**To do:**
What is needed is an exact repeat of the lines from the one holding "Task: Close the Build Filter dialog" through the final line of the data, with no pictures.
== Extracted material ==
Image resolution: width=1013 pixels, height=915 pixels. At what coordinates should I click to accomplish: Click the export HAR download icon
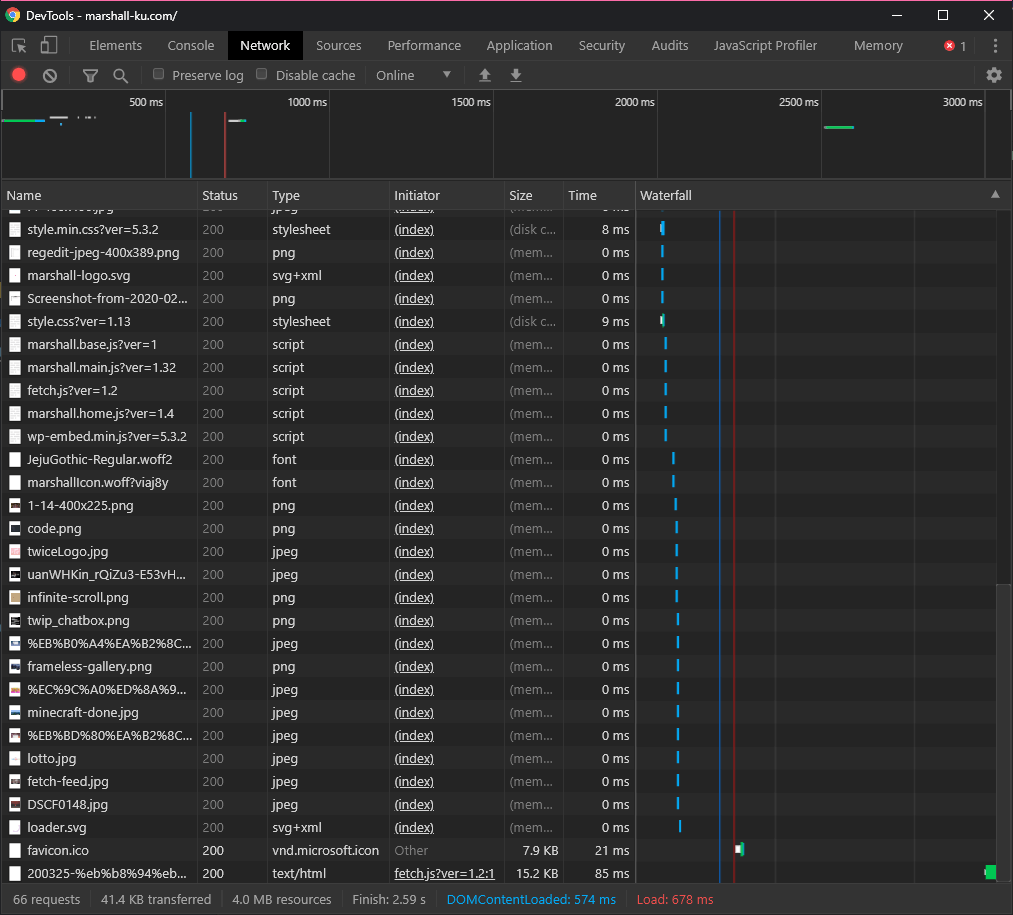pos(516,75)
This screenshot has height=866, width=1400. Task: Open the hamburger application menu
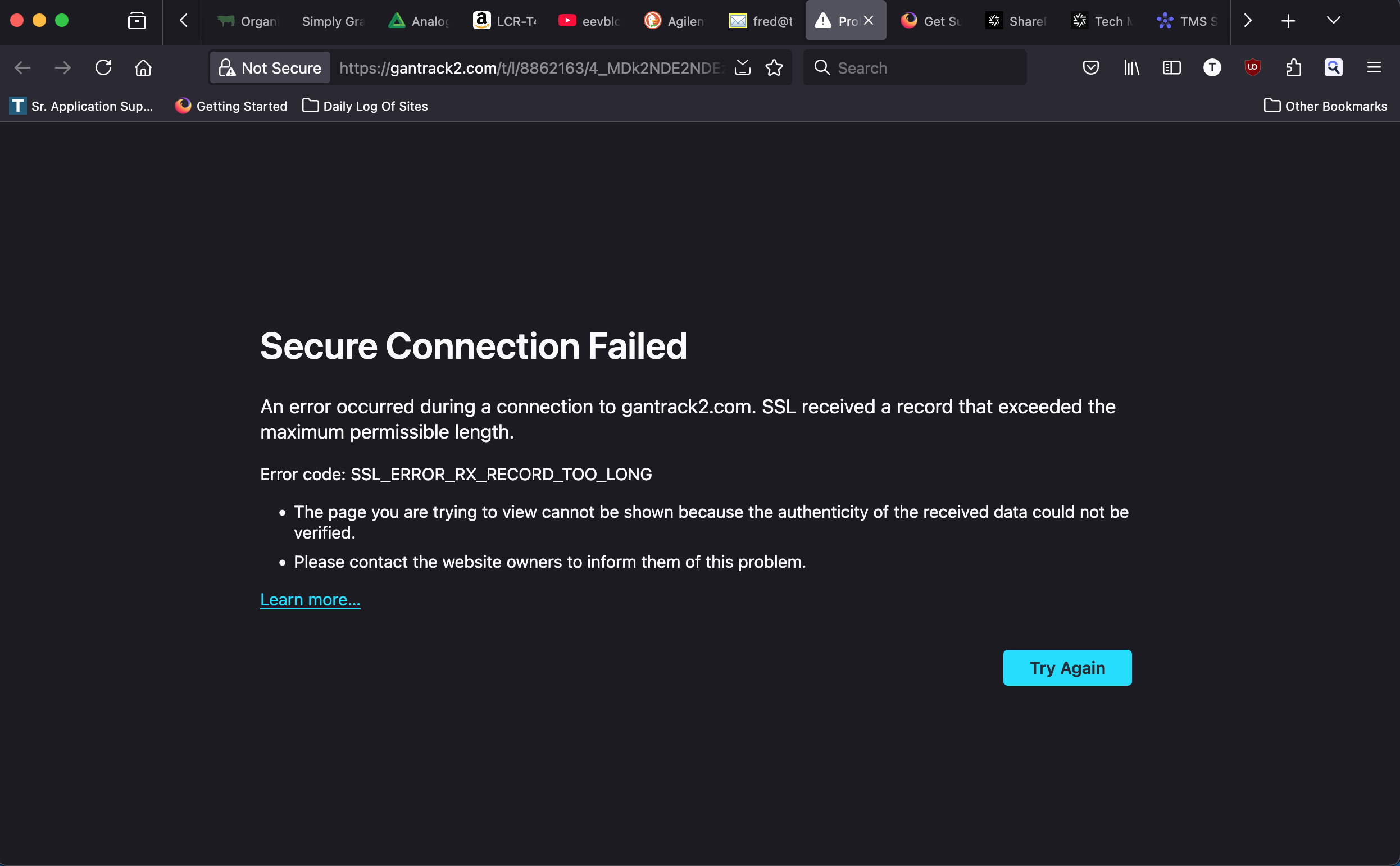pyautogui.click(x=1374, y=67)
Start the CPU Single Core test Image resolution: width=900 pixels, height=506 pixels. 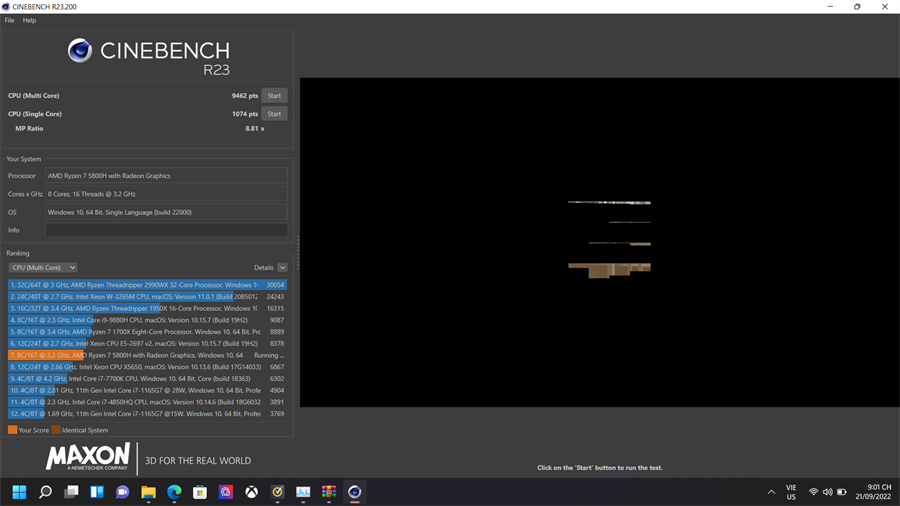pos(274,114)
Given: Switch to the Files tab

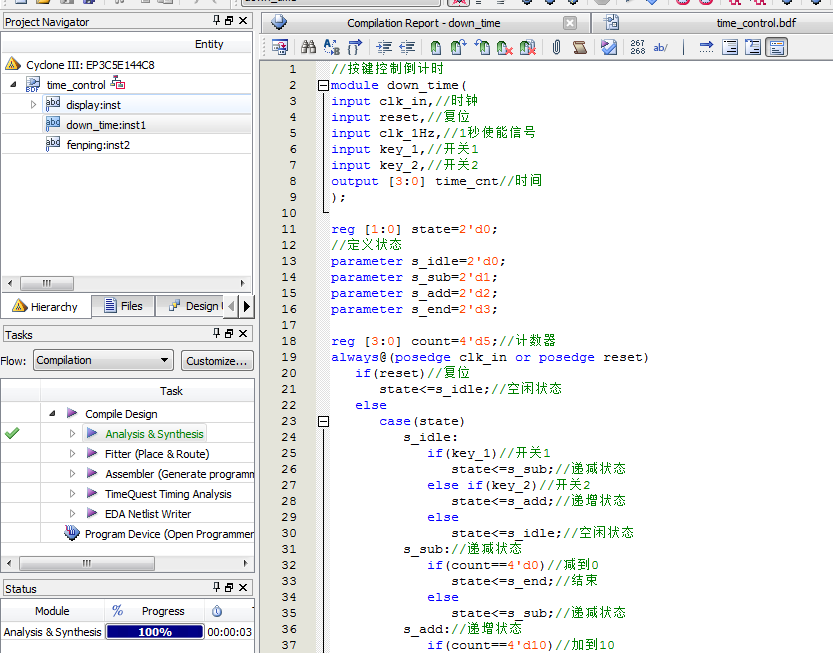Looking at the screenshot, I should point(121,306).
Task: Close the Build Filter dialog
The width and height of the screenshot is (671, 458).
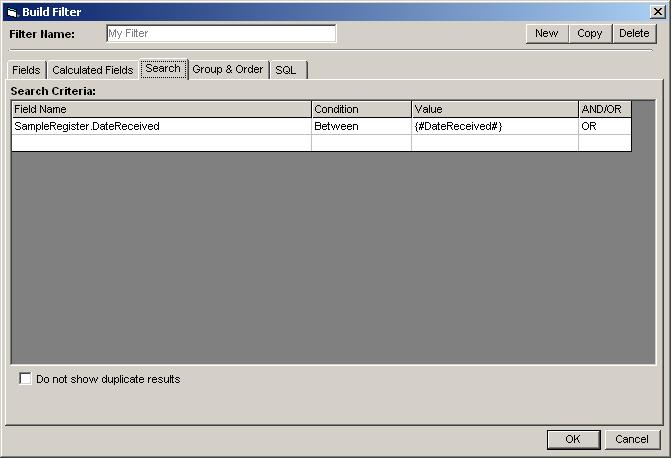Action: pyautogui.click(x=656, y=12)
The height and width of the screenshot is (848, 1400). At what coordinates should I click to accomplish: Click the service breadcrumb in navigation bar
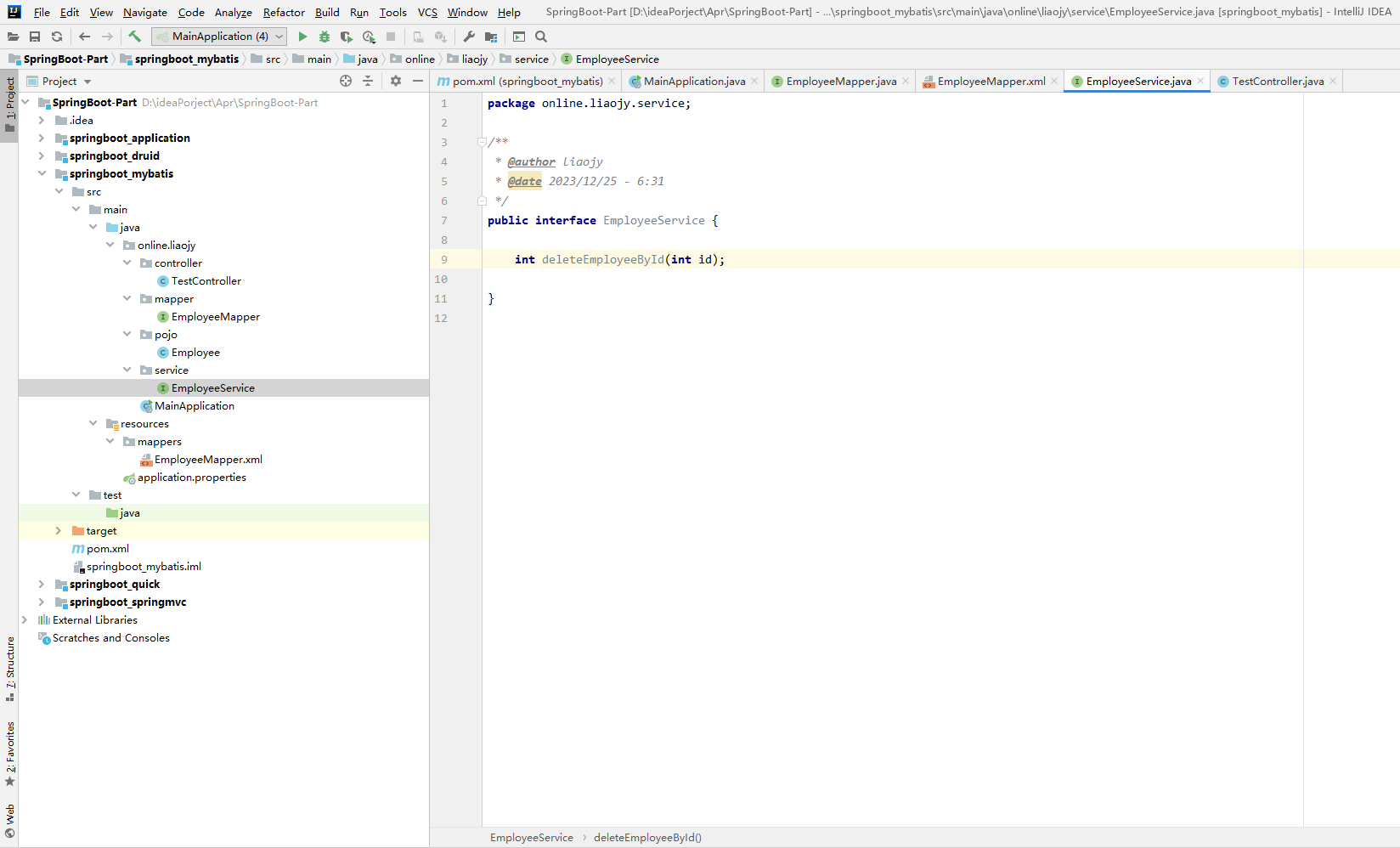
===
**Solution below:**
Task: Close the Build Filter dialog
The width and height of the screenshot is (671, 458).
Action: pyautogui.click(x=656, y=12)
The height and width of the screenshot is (848, 1400). At what coordinates should I click to accomplish: Click the service breadcrumb in navigation bar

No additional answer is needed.